### Exercise requirements
Find each line in the items below that contains the word "entry", matching case exactly, and copy those lines.

-- Start --

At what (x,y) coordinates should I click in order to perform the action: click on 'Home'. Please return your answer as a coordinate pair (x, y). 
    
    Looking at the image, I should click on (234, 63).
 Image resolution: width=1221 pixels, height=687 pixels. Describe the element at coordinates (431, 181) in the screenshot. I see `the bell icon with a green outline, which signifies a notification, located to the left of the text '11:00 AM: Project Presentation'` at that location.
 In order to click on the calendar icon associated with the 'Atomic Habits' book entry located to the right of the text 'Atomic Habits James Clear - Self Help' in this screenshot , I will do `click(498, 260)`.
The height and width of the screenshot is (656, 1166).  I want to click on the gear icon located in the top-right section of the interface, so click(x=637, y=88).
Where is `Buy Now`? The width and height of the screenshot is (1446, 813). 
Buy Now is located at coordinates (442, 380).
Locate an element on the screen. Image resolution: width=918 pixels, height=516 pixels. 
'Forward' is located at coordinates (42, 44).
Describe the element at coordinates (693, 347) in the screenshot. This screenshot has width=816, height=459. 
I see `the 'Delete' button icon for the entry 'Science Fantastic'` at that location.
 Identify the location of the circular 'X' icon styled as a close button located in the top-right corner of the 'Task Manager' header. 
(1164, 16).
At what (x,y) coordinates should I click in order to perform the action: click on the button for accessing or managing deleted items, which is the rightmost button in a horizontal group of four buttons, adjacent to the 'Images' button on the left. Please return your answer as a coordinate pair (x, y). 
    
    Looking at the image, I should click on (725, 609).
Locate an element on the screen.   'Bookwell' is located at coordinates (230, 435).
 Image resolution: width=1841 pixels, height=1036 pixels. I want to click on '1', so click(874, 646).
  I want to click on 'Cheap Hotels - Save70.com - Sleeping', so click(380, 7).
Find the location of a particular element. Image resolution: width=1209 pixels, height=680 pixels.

-- End --

### Task response
 In order to click on the calendar icon associated with the 'Atomic Habits' book entry located to the right of the text 'Atomic Habits James Clear - Self Help' in this screenshot , I will do `click(498, 260)`.
I see `the 'Delete' button icon for the entry 'Science Fantastic'` at that location.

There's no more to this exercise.